* **Input records**
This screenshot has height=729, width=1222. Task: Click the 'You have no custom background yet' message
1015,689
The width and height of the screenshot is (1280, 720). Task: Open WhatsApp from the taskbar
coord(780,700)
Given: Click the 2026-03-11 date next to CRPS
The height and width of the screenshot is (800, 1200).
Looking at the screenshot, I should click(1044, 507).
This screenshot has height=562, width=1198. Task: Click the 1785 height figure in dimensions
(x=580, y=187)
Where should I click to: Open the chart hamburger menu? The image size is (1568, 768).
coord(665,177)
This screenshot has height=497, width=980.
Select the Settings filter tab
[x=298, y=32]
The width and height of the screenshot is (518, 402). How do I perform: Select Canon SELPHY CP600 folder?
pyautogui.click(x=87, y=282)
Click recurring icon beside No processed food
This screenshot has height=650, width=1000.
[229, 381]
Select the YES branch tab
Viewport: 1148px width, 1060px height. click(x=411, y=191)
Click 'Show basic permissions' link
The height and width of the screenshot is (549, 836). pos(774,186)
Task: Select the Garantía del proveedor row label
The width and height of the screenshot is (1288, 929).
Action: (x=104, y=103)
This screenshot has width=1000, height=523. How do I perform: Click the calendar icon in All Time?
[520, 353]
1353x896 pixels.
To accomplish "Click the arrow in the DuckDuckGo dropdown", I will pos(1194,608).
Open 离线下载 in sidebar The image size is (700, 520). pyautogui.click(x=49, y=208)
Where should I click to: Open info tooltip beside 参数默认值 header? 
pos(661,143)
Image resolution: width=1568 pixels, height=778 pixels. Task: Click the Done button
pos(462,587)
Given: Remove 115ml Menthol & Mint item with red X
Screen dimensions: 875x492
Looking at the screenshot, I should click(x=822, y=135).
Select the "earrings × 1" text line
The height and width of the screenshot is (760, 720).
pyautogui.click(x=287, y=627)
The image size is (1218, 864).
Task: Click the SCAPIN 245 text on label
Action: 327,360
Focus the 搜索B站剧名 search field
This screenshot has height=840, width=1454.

* **Task prompt**
Write out all the items again, substituting "Choose" for "Select" each time it appears and leaving everything else as it is.

* **The completed task**
This screenshot has height=729, width=1222. Task: Click the 'You have no custom background yet' message
1015,689
The width and height of the screenshot is (1280, 720). Task: Open WhatsApp from the taskbar
coord(780,700)
Given: Click the 2026-03-11 date next to CRPS
The height and width of the screenshot is (800, 1200).
Looking at the screenshot, I should click(1044, 507).
This screenshot has height=562, width=1198. Task: Click the 1785 height figure in dimensions
(x=580, y=187)
Where should I click to: Open the chart hamburger menu? The image size is (1568, 768).
coord(665,177)
This screenshot has height=497, width=980.
Choose the Settings filter tab
[x=298, y=32]
The width and height of the screenshot is (518, 402). How do I perform: Choose Canon SELPHY CP600 folder?
pyautogui.click(x=87, y=282)
Click recurring icon beside No processed food
This screenshot has height=650, width=1000.
[229, 381]
Choose the YES branch tab
Viewport: 1148px width, 1060px height. click(x=411, y=191)
Click 'Show basic permissions' link
The height and width of the screenshot is (549, 836). pos(774,186)
Task: Choose the Garantía del proveedor row label
The width and height of the screenshot is (1288, 929).
Action: (x=104, y=103)
This screenshot has width=1000, height=523. How do I perform: Click the calendar icon in All Time?
[520, 353]
1353x896 pixels.
To accomplish "Click the arrow in the DuckDuckGo dropdown", I will pos(1194,608).
Open 离线下载 in sidebar The image size is (700, 520). pyautogui.click(x=49, y=208)
Where should I click to: Open info tooltip beside 参数默认值 header? 
pos(661,143)
Image resolution: width=1568 pixels, height=778 pixels. Task: Click the Done button
pos(462,587)
Given: Remove 115ml Menthol & Mint item with red X
Screen dimensions: 875x492
Looking at the screenshot, I should click(x=822, y=135).
Choose the "earrings × 1" text line
The height and width of the screenshot is (760, 720).
pyautogui.click(x=287, y=627)
The image size is (1218, 864).
Task: Click the SCAPIN 245 text on label
Action: 327,360
Focus the 搜索B站剧名 search field
This screenshot has height=840, width=1454.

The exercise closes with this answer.